• _Try it_: The line containing "The width and height of the screenshot is (1512, 795)." and every line after it, through the end of the records below, are to be reproduced exactly, with the pictures left out.

• _Data provided_:
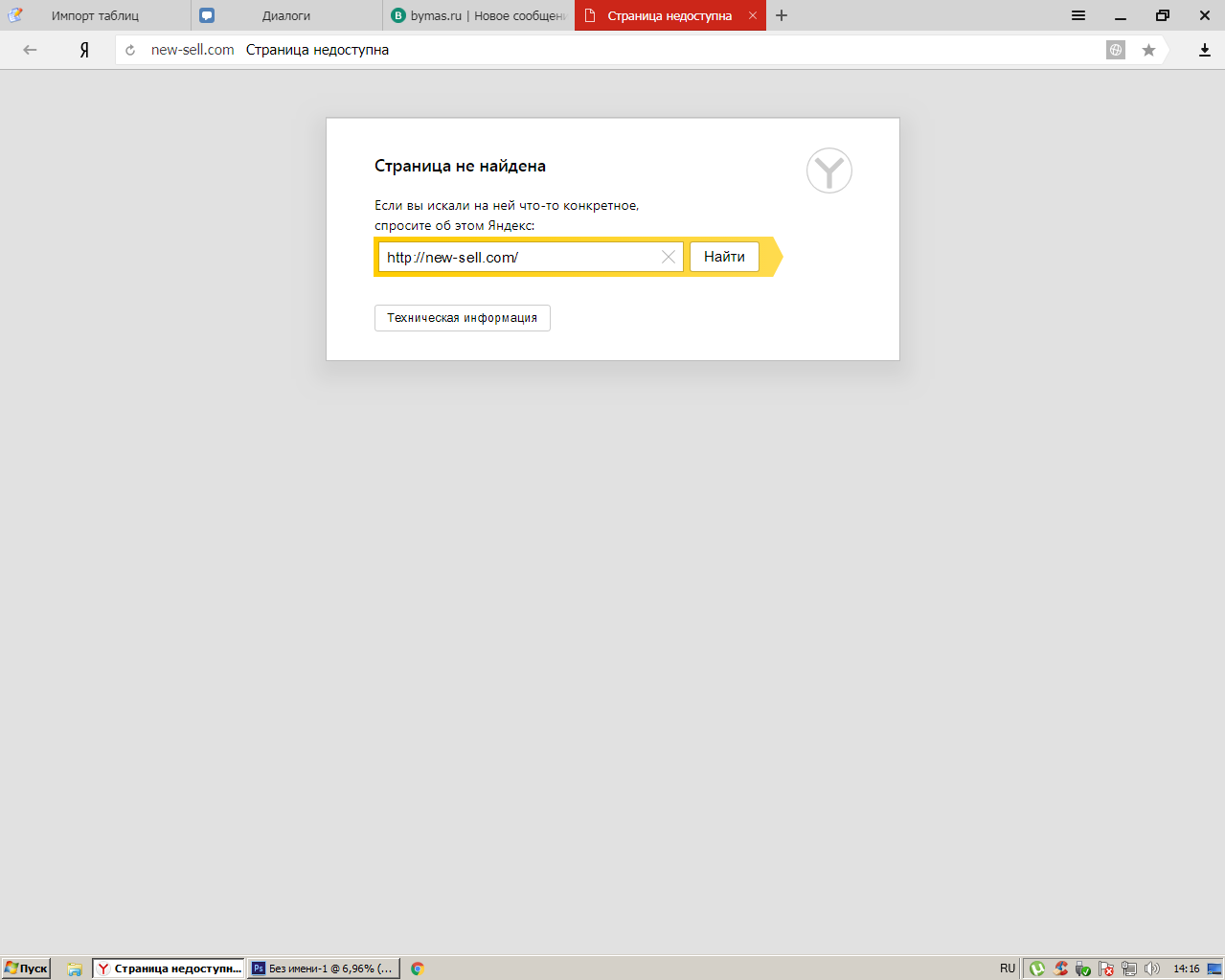Expand Техническая информация details
The width and height of the screenshot is (1225, 980).
click(x=462, y=318)
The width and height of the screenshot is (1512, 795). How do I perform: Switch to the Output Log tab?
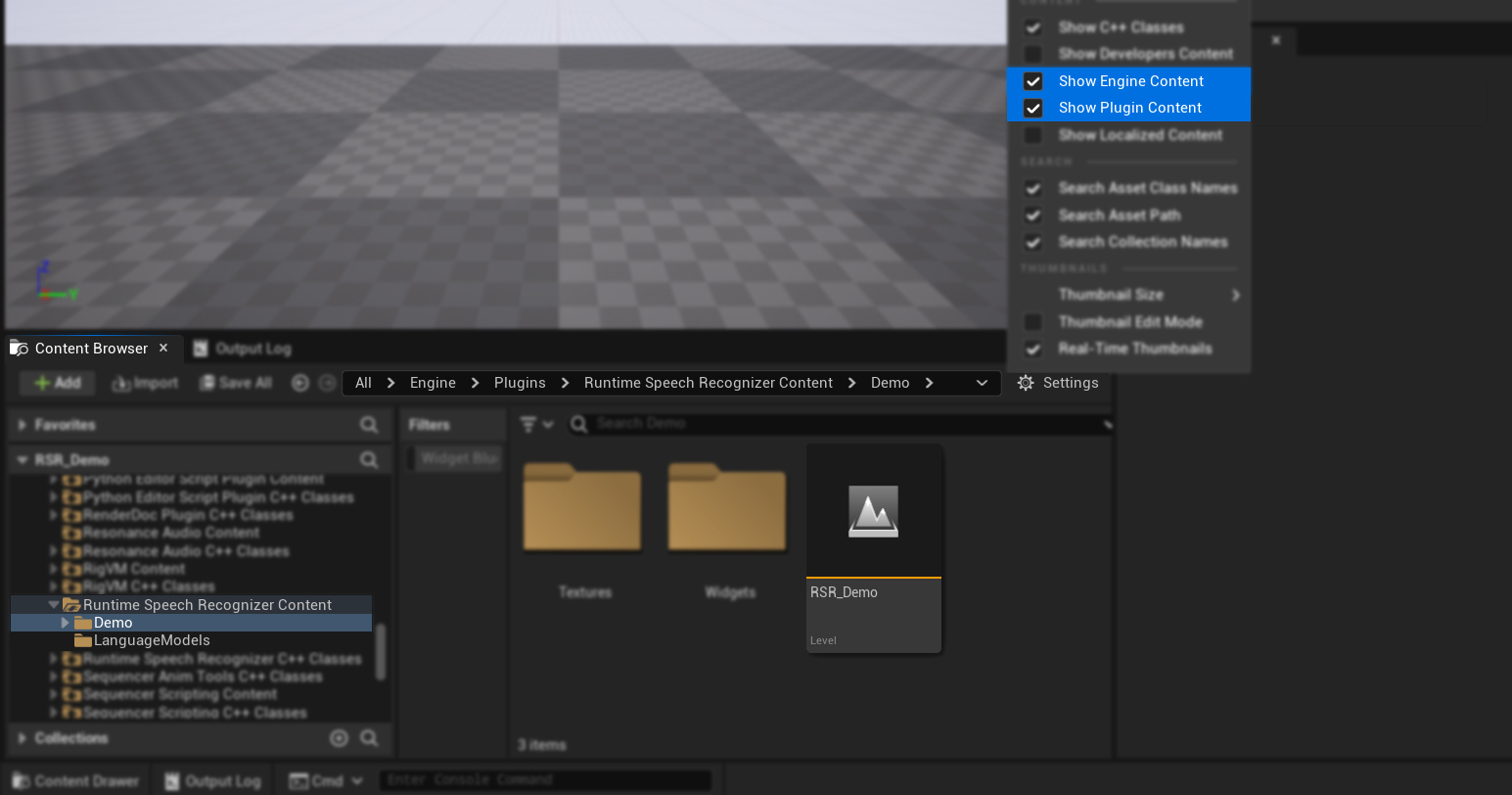[242, 349]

• _Answer space_:
The width and height of the screenshot is (1512, 795). How do I perform: Switch to the Output Log tab?
[242, 349]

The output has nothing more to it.